Let me put this point as strongly as I can. Without these pathways of synonymous texts, these sets of genes that express precisely the same function in ever-shifting sequences of letters, it would not be possible to keep finding new innovations via random mutation. Evolution would not work.
So nature’s libraries and their sprawling networks go a long way towards explaining life’s capacity to evolve. But where do they come from? You cannot see them in the glass lizard or its anatomy. They are nowhere near life’s visible surface, nor are they underneath this surface, in the structure of its tissues and cells. They are not even in the submicroscopic structure of its DNA. They exist in a world of concepts, the kind of abstract concepts that mathematicians explore.
Does that make them any less real?
The question whether we create or discover new concepts – especially of the mathematical kind – has occupied humankind for more than 2,500 years, at least since the Pythagoreans, Plato’s intellectual ancestors, declared that ‘all is number’. Some believe with the Austrian philosopher Ludwig Wittgenstein that mathematical truths are human inventions. But others believe with Plato that our visible world is a faint shadow of higher truths. Among them are many mathematicians and physicists, including Charles Fefferman, winner of the Fields medal, the equivalent of a Nobel Prize in mathematics. He expressed his experience when breaking new mathematical ground this way:
There’s something awe-inspiring. You aren’t creating. You’re discovering what was there all the time, and that is much more beautiful than anything that man can create.
In physics, the Nobel laureate Eugene Wigner called it ‘the unreasonable effectiveness of mathematics’. And indeed, it is not clear why Newton’s law of gravitation should apply to so much more than the falling apple that might have inspired it, why it should describe everything from accreting planets to entire solar systems and rotating galaxies.

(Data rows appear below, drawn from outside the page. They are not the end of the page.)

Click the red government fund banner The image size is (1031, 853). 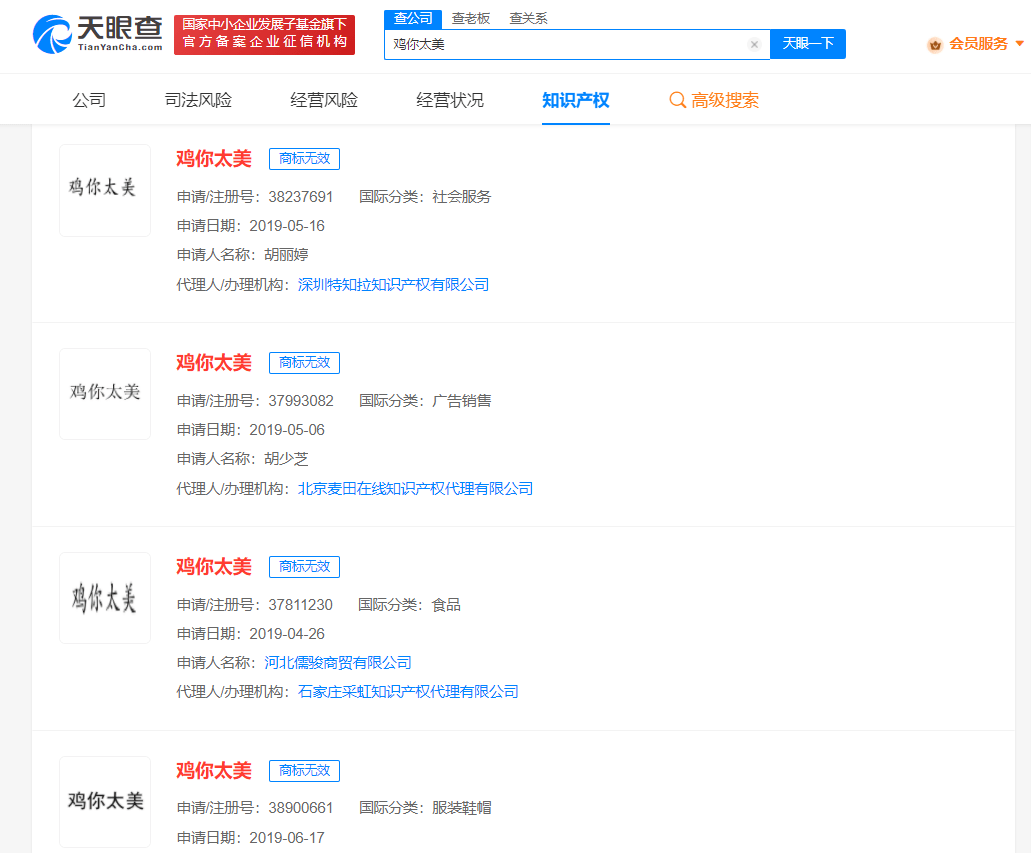click(x=264, y=34)
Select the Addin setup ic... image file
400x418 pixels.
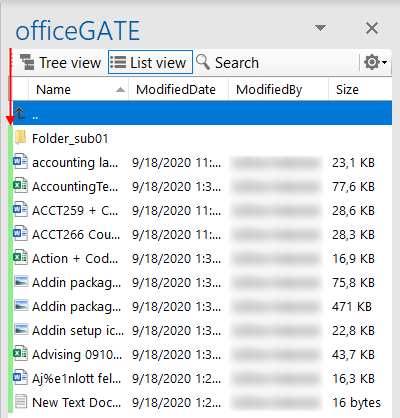click(202, 330)
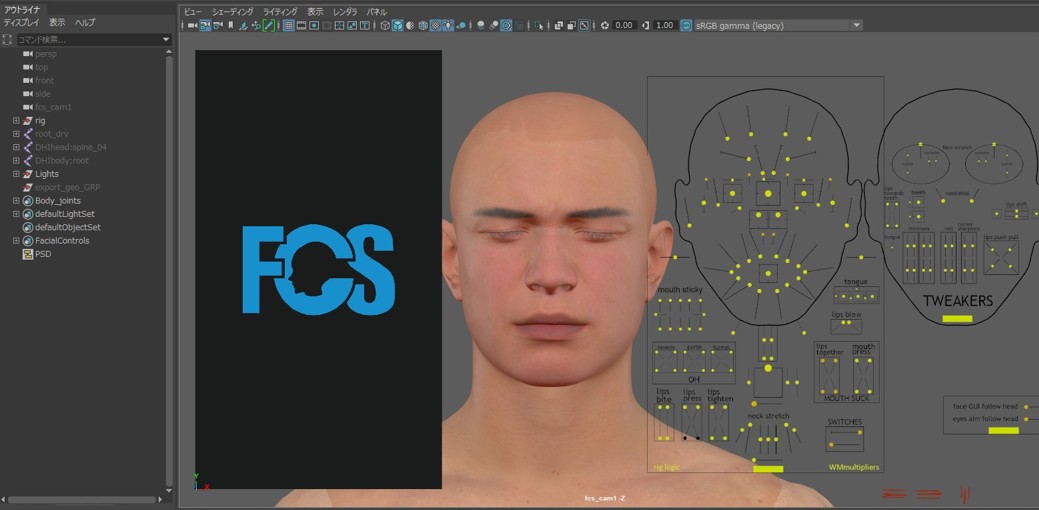This screenshot has height=510, width=1039.
Task: Open the シェーディング panel menu
Action: [x=232, y=11]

Except that it does. For whatever reason, reality appears to obey certain mathematical formulae.
Nature’s libraries add another dimension to a centuries-old debate about the reality of the Platonic realm. Until now, this debate largely revolved around abstractions like the ones we find in mathematics. With the genotype networks, a new element enters: experimental science.
The law of gravitation is not like the blueprint for a house you can build, but hemoglobin’s text is. We can manufacture this protein – or any other protein we choose from the protein library – and study its chemical meaning with sophisticated instruments. Novel texts found by humans include those encoding heat-resistant enzymes in laundry detergents and insulins that act faster or longer in the body than their natural counterparts. Together with thousands of natural proteins, these inhabitants of the protein library have proven surprising – more than anything we just made up.
Nature’s libraries are the fountains of biological innovation that Darwin was looking for. And unlike the realm of abstract forms that Plato envisioned, they are richer, more diverse, and more complex than the visible world. They harbour enough innovations for all the species Darwinian evolution has created – and could create. No planet would be large enough to explore all of them. The legless lizard and the rest of the living world, in all their glory, are just faint shadows of this Platonic realm of the possible.